A process for preparing an improved sealing agent for
conformance control, the process comprising the steps of:
a) preparing an aqueous alkali metal silicate solution;
b) adding a non-crosslinked polymer derivative to the aqueous alkali metal silicate solution in a pre-determined concentration, wherein the pre-determined concentration of the non-crosslinked polymer derivative is 0.1%; and
c) adding a carboxylic compound organic initiator to the aqueous alkali metal silicate solution in a predetermined weight ratio to form the sealing agent.
2. The process as claimed in claim 1, wherein the step of
preparing the aqueous alkali metal silicate solution comprises:
a) combining silica (SiCb) and alkali metal oxide in a proportion of (Si02)n : (alkali metal) 2O, wherein n < 4, to form a solid alkali metal silicate; and
b) adding the solid alkali metal silicate to technical water to form the aqueous alkali metal silicate solution.

3. The process as claimed in claim 1, wherein the pH of the aqueous alkali metal silicate solution is in the range of 11-13.
4. The process as claimed in claim 1, wherein the predetermined weight ratio of the alkali metal silicate solution and the carboxylic compound organic initiator is in a range of between 3/2.2 and 4/2.8.
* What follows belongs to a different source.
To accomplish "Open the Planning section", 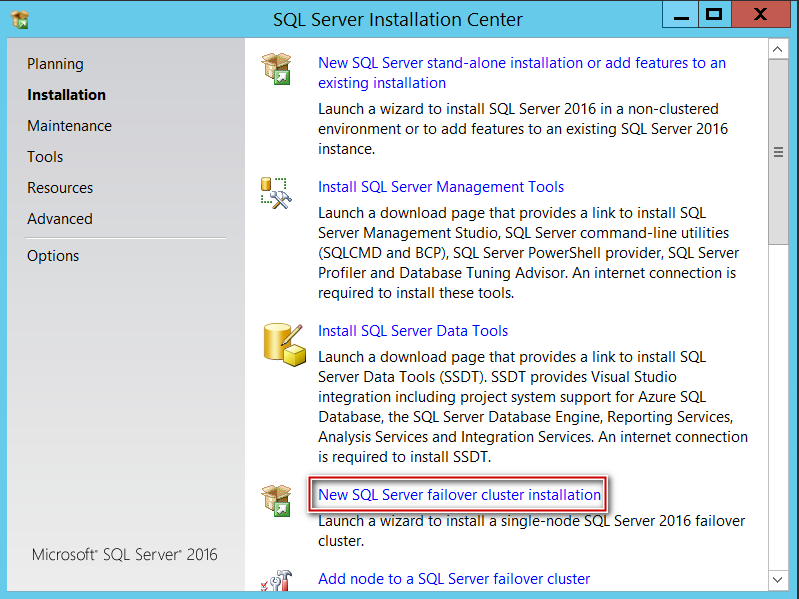I will [x=55, y=64].
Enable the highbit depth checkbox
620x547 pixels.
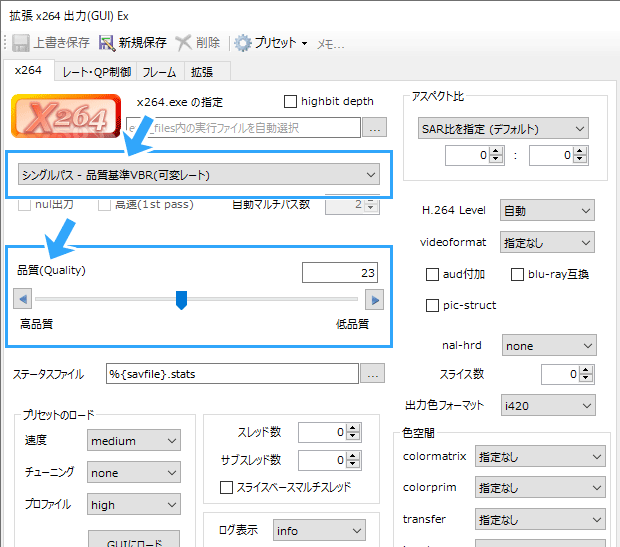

5. The process as claimed in claim 4, wherein the step of adding carboxylic compound organic initiator to the aqueous alkali metal silicate solution comprising the pre-determined weight ratio is ascertained such that the gelation time of the sealing agent is controlled.
6. The process as claimed in claim 1, wherein the non-crosslinked polymer derivative is a low and high molecular weight polyacrylamide derivative.
7. The process as claimed in claim 6, wherein the non-crosslinked polymer derivative includes a partially hydrolysed polyacrylamide (PHPA).
8. The process as claimed in claim 1, wherein after steps a, b, and c a sodium silicate hydrogel is formed and a weak crosslink is formed between the sodium silicate hydrogel and the non-crosslinked polymer derivative.
9. The process as claimed in claim 1, wherein the sealing agent is pumped in the gaps between casing and formation for conformance control.
10. The process as claimed in claim 1, wherein the sealing agent
is prepared to be used at temperatures of more than 150°C.